Di conseguenza, l'aliquota dell'imposta sulle esportazioni per gioielli e parti di gioielli in argento, placcati o meno con altri metalli preziosi, e per gioielli e parti di gioielli in metalli comuni placcati con metalli preziosi, rimane allo 0%.
Ridurre dall'1% allo 0% l'aliquota della tassa di esportazione su gioielli e componenti di gioielli realizzati in metalli preziosi, placcati o meno con metalli preziosi.
Il decreto mantiene l'aliquota dell'imposta sulle esportazioni per i manufatti in argento e per quelli realizzati con metalli comuni placcati con metalli preziosi allo 0%; tuttavia, per gli altri manufatti in metalli preziosi, l'imposta è ridotta dall'1% allo 0%.

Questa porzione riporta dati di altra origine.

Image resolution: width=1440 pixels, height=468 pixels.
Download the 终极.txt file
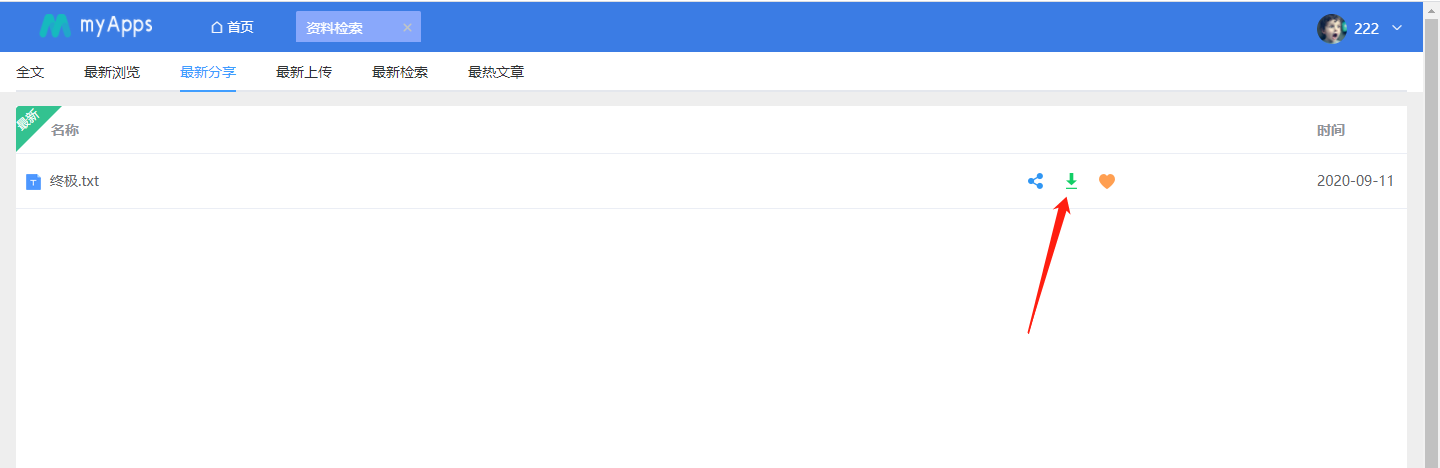tap(1071, 181)
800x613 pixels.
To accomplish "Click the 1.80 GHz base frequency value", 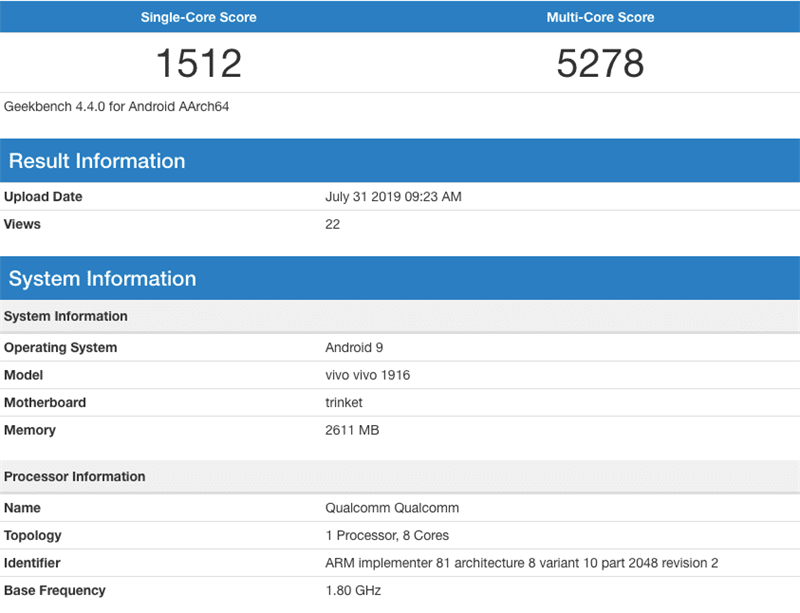I will 353,590.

Inoltre, anche per altri prodotti realizzati in oro o argento l'aliquota della tassa di esportazione è stata ridotta dall'1% allo 0%.
Si ritiene che la nuova aliquota fiscale (0%) rientri nell'intervallo di aliquote fiscali previste per i gioielli e gli oggetti artigianali in oro (0-10%) e sia coerente con i principi per l'emissione di tabelle e aliquote fiscali.
Il Ministero delle Finanze ha dichiarato che questa riduzione fiscale è necessaria per aiutare le imprese a ridurre i costi e ad aumentare la competitività. Allo stesso tempo, contribuisce a trasformare l'oro custodito in prodotti a valore aggiunto, in un contesto di disponibilità limitata e prezzi elevati dell'oro grezzo.